It's funny how sometimes the latest/greatest technology elicits almost a Newtonian tug in the opposite direction in me. I get a new Macbook but lust over a 1960's Italian typewriter. Or, I get a fancy road bike only to find myself favoring a mutant 80's singlespeed.
This time, it's my new (completely amazing) iPhone 4. And no, I didn't go out and buy a rotary (although the thought has crossed my mind) -- I bought a cheap, Chinese toy camera. Huh? Let me explain. As I began the fun yet often unsatisfying slog through the App store, the photo apps caught my eye. The basic iPhone camera, though high quality for a phone, is also pretty bare bones in terms of its features. You point and and you shoot. Some of these apps (like the one I got) put a cool effect onto the pics in your phone's camera roll. It's an effect similar to those ambiguous photos that indie bands put on the insert of their albums. Super saturated colors, blurry, almost haphazard photos that look like they were either taken by toddlers without sufficiently good motor skills or by some coked-out hippie in the 70's. Like this one (a quickie I took on my iPhone of my shelf of vinyl):
Cool, right? I guess, but it felt a little empty. It felt like I was cheapening the effect and artistry of these photographs, like tacking a chintzy aftermarket exhaust onto an utterly vanilla sedan. A few hours of internet sleuthing later, I was becoming immersed in the culture of lo-fi photography. Sometimes called lomography after the famous Russian LOMO camera, this genre elicits the cries of adoration of many as well as the collective groans of perhaps many more. The same criticisms of bands like Best Coast or Wavves, that the fuzziness of the work is only a cover for a lack of talent (so not true wrt Best Coast!), befalls many artists partaking in lomography.

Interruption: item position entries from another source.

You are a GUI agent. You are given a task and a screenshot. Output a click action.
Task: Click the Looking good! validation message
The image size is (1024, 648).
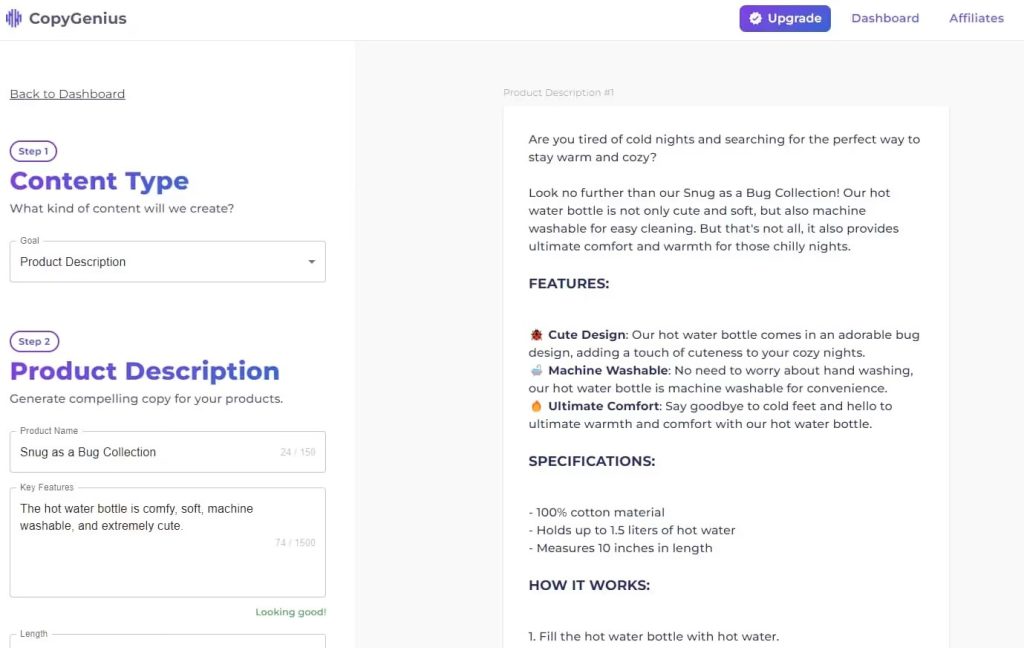pos(290,611)
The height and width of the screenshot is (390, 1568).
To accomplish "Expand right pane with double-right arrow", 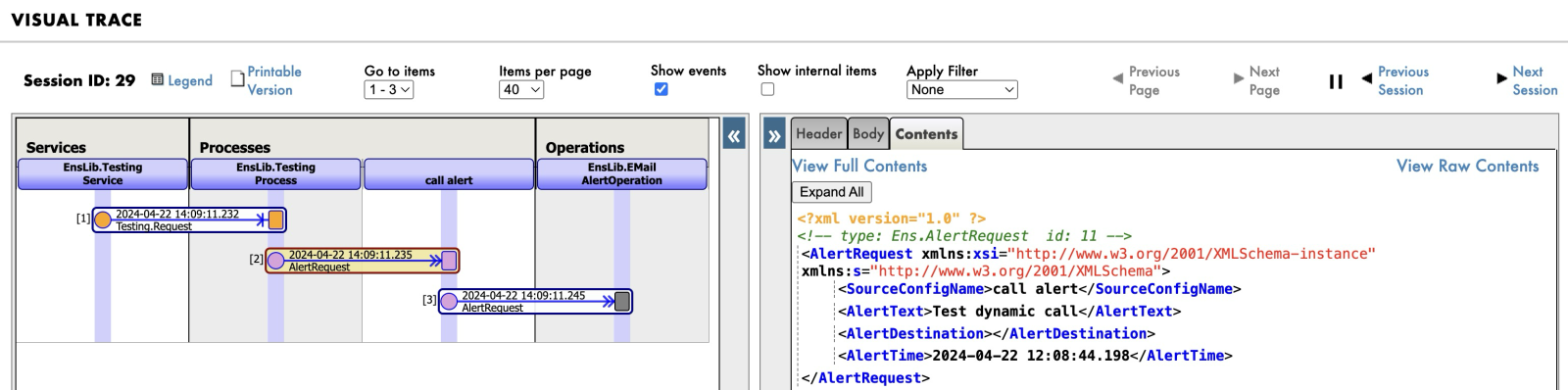I will click(774, 135).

And so, in spite of the flack I'll catch for already being an insufferable "hipster", I decided to take the plunge and try lo-fi photography the way it's meant to be.(1) My new Holga 135BC will be shipping out this weekend and a whole new obsession will begin. But that doesn't mean my other obsession (records!!) will end. No, no, no -- I plan to take my new toy to visit my other toys at the record store very, very soon.(2)

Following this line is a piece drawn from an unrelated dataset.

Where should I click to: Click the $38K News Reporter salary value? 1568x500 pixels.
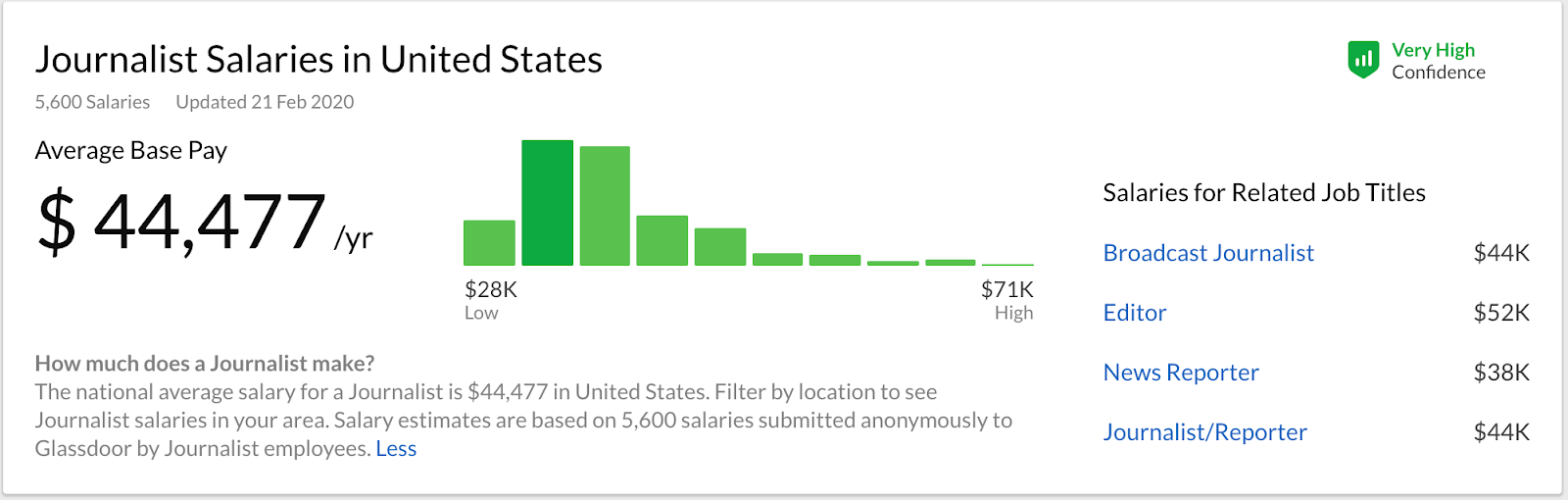pyautogui.click(x=1501, y=373)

Anyone want to go on a photo adventure with me??
FN1. Well, "almost mean to be" because the true lo-fi photographer would purchase the Holga 120, which uses an odd-sized film (120) that I'm pretty sure no lab in the Twin Cities processes. And, since I AM on a students' budget, a 35mm camera makes a whole lot of sense. Especially since I'm probably not going to be very good at this.
FN2. Oh, and if I ever become that sad-eyed hipster, slinking around the shadows of a party with a smug look on my face and with a whisper of a mustache tickling my upper lip, nursing a PBR, please kick me hard in the face. Thanks!